Little more was said. After Smonk waited for the judge to pay, they’d walked down a narrow flight of stairs and through a back alley past mounds of rotting shellfish and along the tracks to the rail station where three men were loading a buckboard wagon. Smonk shooed them away and offered the judge the sum of five hundred dollars in a cigar box for a verdict against the town of Old Texas. The judge removed his monocle and took the box and placed it under his arm. Smonk put his cigar in his teeth and rolled back a green tarp in the wagon and what the judge beheld caused him to drop the box.

Is that a goddamn Gatling gun?

Hell naw, Smonk said. I got dirt on a general up in Washington. This here is Mister Hiram Maxim’s machine gun, the newest model. Makes a army Gat look like a goddamn flintlock.

Now, one week and one massacre later, the judge sat across from the bailiff and stuffed his handkerchief in the breast pocket of his coat and wished he had a rock of hard candy. From outside he heard a lady wailing.

Mic—Bailiff, he said, taking another swig, don’t trouble to thank me for my legal or scientific pursuits regarding Smonk. He rose and shut the window. On the sill outside was a parched white splat of birdshit. A monarch butterfly flittered down and landed there, then fluttered on. Thought the shit was a goddamn flower. The judge smiled. It’s been my pleasure and duty, he said, turning, to serve my fellow citizens, even unto the risk of my own life yea soul.

I ain’t a bailiff no more. Didn’t I say that?

The judge began to search his pockets ironically. Did ye file a letter of resignation in triplicate? If not yer still in the town’s employ and I can’t in good conscience accept a resignation now. In this current crisis. In other words, you the law.

What was they? asked the bailiff.

What was what.

Smonk’s motives. Which ye set out to discern and divine.

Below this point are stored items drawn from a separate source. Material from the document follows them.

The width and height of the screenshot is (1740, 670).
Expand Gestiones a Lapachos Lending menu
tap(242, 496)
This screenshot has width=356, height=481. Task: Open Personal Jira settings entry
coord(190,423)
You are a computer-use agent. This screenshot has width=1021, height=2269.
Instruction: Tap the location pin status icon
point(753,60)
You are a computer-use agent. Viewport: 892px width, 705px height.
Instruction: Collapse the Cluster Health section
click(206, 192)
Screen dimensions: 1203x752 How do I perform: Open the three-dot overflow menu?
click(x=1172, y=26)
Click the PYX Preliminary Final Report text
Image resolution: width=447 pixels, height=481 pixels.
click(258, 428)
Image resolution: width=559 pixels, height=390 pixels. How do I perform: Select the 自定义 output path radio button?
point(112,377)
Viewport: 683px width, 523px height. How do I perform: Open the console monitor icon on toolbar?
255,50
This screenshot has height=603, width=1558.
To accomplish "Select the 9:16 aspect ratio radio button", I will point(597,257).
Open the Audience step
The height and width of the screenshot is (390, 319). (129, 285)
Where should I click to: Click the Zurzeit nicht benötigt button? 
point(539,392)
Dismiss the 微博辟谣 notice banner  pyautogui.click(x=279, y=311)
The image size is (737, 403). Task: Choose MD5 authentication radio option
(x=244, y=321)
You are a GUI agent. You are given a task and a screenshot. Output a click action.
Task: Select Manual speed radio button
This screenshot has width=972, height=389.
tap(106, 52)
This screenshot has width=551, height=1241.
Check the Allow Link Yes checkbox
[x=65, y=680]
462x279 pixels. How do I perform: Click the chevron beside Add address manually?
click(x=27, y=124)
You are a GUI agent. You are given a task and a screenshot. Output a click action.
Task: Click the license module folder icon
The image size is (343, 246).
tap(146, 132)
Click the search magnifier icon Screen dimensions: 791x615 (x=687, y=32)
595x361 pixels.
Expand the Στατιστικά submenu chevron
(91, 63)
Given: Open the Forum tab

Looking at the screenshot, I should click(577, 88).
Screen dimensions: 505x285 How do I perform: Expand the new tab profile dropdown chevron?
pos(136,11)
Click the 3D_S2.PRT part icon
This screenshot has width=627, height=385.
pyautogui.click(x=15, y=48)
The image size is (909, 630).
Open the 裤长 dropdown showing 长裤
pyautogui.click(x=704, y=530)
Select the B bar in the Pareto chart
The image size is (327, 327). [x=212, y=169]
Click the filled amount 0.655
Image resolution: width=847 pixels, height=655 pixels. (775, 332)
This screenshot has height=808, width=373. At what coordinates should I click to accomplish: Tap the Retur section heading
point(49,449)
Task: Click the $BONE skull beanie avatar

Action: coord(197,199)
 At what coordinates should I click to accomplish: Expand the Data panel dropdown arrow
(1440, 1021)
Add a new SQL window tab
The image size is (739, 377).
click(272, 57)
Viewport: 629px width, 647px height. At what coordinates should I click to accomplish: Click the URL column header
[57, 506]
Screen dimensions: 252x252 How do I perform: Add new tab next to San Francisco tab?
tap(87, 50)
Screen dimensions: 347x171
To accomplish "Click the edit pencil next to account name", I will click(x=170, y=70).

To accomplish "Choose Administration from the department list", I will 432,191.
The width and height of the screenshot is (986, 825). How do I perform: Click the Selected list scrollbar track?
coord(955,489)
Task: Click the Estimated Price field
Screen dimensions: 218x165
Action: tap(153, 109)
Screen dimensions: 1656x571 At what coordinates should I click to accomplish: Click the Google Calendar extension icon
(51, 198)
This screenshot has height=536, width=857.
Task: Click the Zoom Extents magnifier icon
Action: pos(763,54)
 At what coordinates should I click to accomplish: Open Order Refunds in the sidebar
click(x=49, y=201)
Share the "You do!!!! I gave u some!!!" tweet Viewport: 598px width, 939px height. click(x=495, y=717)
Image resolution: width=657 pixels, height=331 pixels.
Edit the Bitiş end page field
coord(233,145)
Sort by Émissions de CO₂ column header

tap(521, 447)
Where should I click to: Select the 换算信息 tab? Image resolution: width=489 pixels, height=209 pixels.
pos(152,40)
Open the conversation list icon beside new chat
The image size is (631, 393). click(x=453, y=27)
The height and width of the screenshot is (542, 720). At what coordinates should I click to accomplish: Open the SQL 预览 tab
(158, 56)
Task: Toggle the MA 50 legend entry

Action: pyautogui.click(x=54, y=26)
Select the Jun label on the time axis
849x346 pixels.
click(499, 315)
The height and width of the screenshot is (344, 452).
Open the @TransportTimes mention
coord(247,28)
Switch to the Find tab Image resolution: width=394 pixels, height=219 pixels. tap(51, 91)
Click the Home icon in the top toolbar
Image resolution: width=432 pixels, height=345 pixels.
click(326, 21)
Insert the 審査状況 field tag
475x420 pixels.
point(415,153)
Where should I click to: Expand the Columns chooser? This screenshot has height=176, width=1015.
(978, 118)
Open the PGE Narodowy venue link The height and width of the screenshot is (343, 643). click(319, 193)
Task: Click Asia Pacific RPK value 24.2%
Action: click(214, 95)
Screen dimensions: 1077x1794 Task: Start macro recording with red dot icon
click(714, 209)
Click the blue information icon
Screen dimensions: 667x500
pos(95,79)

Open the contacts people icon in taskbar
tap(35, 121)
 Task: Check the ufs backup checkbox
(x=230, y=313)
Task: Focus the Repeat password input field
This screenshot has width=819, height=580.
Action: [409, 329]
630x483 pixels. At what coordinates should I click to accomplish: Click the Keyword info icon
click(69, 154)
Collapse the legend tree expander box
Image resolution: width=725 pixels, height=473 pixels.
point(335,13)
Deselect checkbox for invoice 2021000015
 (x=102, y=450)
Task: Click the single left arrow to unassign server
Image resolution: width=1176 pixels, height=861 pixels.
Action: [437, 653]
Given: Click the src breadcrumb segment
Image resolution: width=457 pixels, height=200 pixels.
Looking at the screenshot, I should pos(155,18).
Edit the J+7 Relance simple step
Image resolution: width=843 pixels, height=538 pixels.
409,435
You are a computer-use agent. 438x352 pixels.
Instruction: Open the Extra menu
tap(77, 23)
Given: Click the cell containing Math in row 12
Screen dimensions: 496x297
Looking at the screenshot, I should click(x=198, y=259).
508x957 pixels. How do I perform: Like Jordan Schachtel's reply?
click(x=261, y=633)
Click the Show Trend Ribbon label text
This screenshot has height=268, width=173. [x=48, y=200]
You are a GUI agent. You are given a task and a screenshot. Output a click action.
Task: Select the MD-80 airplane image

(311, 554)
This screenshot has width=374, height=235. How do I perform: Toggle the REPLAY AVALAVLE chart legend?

Ah. The judge looked up and to the left and composed his thoughts. Wretched, he said. There’s his motives, crystallized into one apt term. But what I’m trying to get at here is that with the justice of the peace et cetera et cetera murdered, the time’s done arrived to circumvent the natural course of law.

You ain’t got to go far to convince me, said the bailiff. Smonk kidnapped my youngun during his escape, if ye ain’t heard. Or killed him one. If you’d of asked me first off, I’d of told ye Smonk’s days is numbered fewer than the fingers on my hand and I’d of been gone.

Excellent. But ye gone need help. Man be a fool to take on E. O. Smonk without a goddamn army, jest about. I’m gone wire the governor post haste, but in the meantime is it anybody else left? Yall got to go after him now, this instant. Fore he disappears.